104 matches. 48 teams. Three countries. And an audience that expects content 24/7 across every platform imaginable.

The 2026 FIFA World Cup will be the largest in history, and for TelevisaUnivision and its sports division TUDN, it represents a broadcasting challenge with no precedent. All 104 matches will be available across the company’s platforms—ViX will stream every single game—and the tournament unfolds in Mexico, where TUDN operates from a position no other broadcaster can claim: at home, days before the opening match kicks off at Estadio Azteca.

At WFS Mexico 2025, Olek Loewenstein, Global President of Sports at TelevisaUnivision, outlined how TUDN is approaching the challenge. Loewenstein will return to the WFS stage at WFS Mexico 2026 (June 3-4, days before the opening match at Estadio Azteca). His comments reveal the strategic pillars behind the company’s World Cup content strategy.

Multiplatform means multiplatform

“Content has to be generated 24/7 and multiplatform,” Loewenstein said. “It’s a word that’s been used a lot in the media world for many years. But this is the first time where, being in the country, people will want to know what’s happening, where, at every moment.”

TUDN’s strategy isn’t about repurposing the same content across different platforms. It’s about generating content specifically designed for each one—linear TV, streaming (ViX), digital, social—and doing it simultaneously, in real time, throughout the tournament.

Serve every type of audience

A World Cup is consumed differently than a regular Liga MX match. Entire families sit together—from the grandmother who knows every tactical formation to the uncle who has never watched football. TUDN’s content has to work for both.
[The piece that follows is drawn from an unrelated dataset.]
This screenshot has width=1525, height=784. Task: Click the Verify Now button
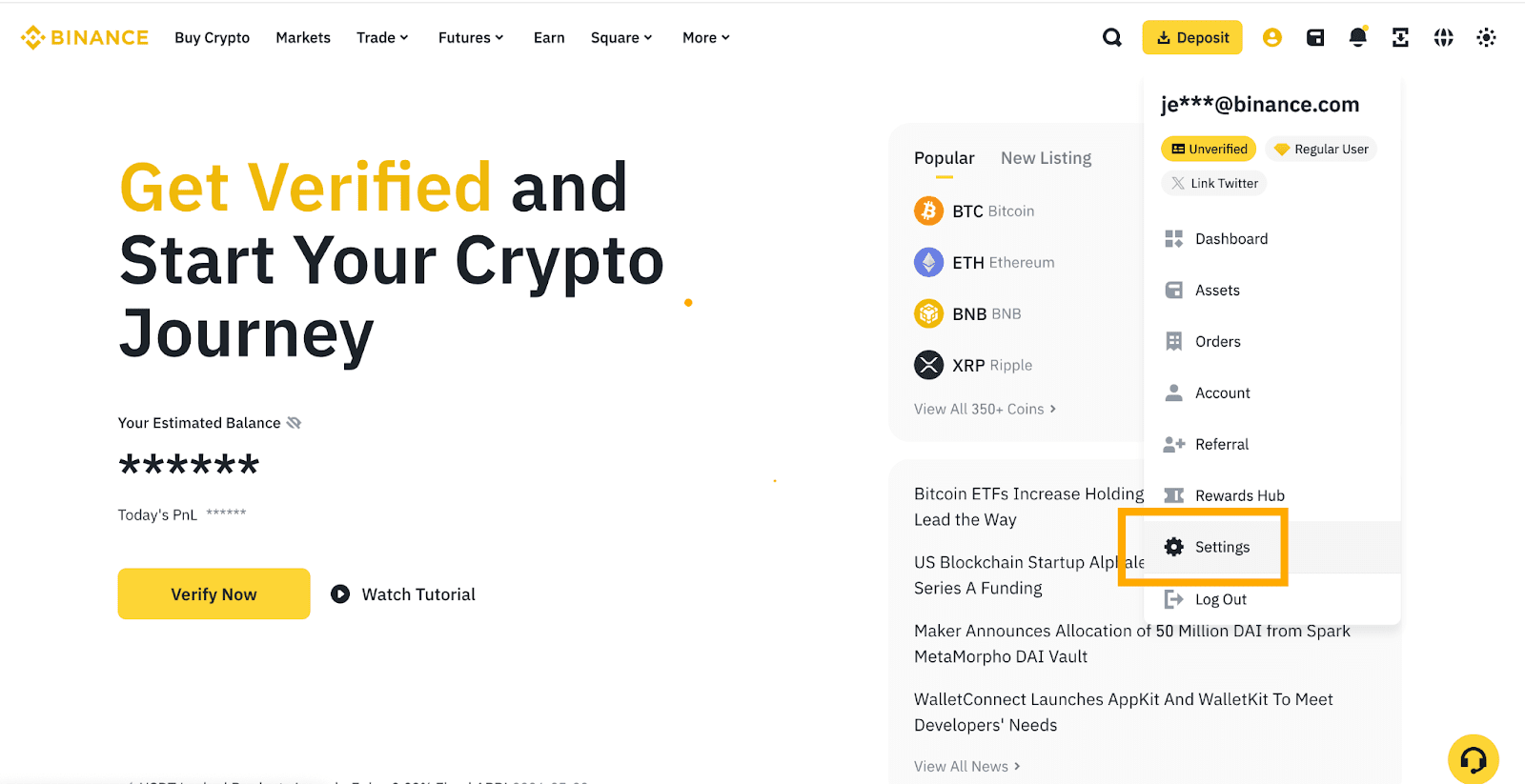[213, 593]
“You have to be able to educate those who don’t necessarily understand what’s happening,” Loewenstein explained, “while also giving every detail to that football-obsessed grandmother who wants to know the lineups, who’s injured, what happened in the press conference.”

The content strategy has to balance accessibility with depth, entertainment with information, all without alienating either end of the spectrum.

Go beyond the 90 minutes

People will finish watching one match and immediately want the next one. But between matches, they’ll want stories. What do the players eat? How do they travel between cities? How are teams managing the distances and time zones across three countries?
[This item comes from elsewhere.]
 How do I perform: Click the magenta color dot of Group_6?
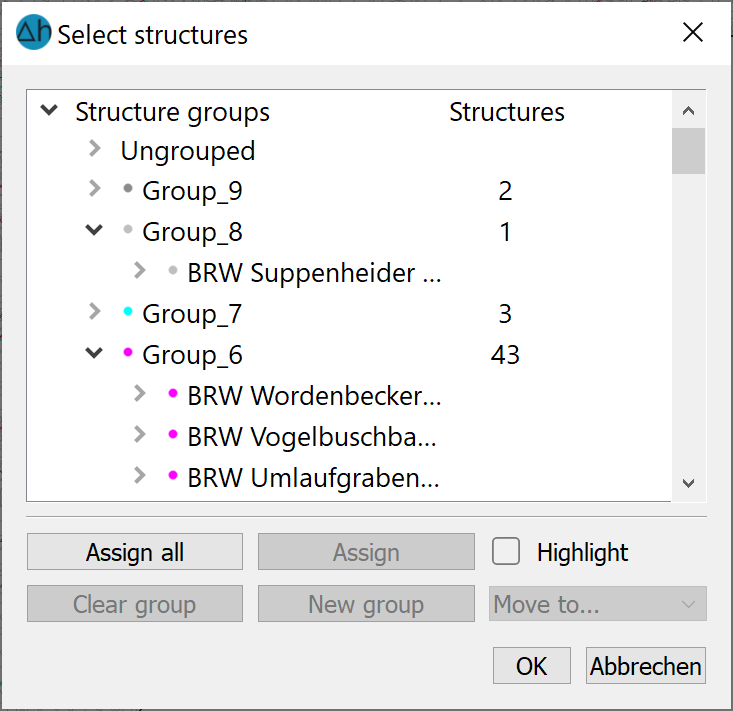(x=128, y=352)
“The 90 minutes are something we can sit down, watch, laugh, cry, criticize,” Loewenstein said. “But the reality is it doesn’t end there. People are going to want the next match and they’re going to want to understand what happened in between.”

TUDN’s content operation is built around this: continuous storytelling that extends far beyond match coverage.

Mexico as a window to the world

Working alongside FIFA, TUDN will be generating content for global broadcasts—stories that showcase Mexico’s cities, culture and gastronomy to audiences worldwide. This isn’t just about football. It’s about using the World Cup as a platform to tell Mexico’s story.

“It’s about showing the magic cities, the food, the culture—opening the doors of the country to the world through images, video, audio,” Loewenstein said.

Build a legacy

For the 600 people at TelevisaUnivision who will work on the tournament, the World Cup represents a unique learning opportunity. Many will be embedded with FIFA’s global content team, working on productions that will be seen by billions.

The experience they gain—the knowledge, the contacts, the expertise—will reshape the Mexican sports media industry long after the final is over.

The World Cup is coming. The content challenge is already here.